Additional Treatments
Anesthesia is not only used during invasive surgeries. It can also be used for a variety of treatment and diagnostic procedures where pain or anxiety need to be managed:
  • Obstetric anesthesiologists administer epidurals for natural labor and can give additional pain medications if needed. 
  • Cardiovascular anesthesiologists and highly skilled nurse anesthetists are specially trained to administer anesthesia during surgery for heart ailments and as part of postoperative care during a patient’s hospital stay. 
  • Pediatric anesthesiologists provide care to children scheduled for surgery or procedures that require a child to remain still. Our child-friendly pediatric recovery room is adjacent to the treatment room, which enables children to fully recover alongside a dedicated care team. Parents are encouraged to interact with their children in the recovery room and throughout the recovery process. 

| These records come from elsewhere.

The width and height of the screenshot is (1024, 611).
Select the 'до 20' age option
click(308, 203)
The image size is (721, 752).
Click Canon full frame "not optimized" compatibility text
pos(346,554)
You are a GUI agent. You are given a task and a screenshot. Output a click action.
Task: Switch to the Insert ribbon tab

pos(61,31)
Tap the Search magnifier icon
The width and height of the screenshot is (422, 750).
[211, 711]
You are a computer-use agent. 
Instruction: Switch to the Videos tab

  • Anesthesia before diagnostic and screening tests relieves anxiety or discomfort often associated with procedures. Anesthesia can administered by the treating physician to produce a light level of sedation, which allows the patient to remain awake and alert in order to follow instructions if necessary. An anesthesiologist can deliver a deeper level of sedation, if needed, that will wear off after a short amount of time.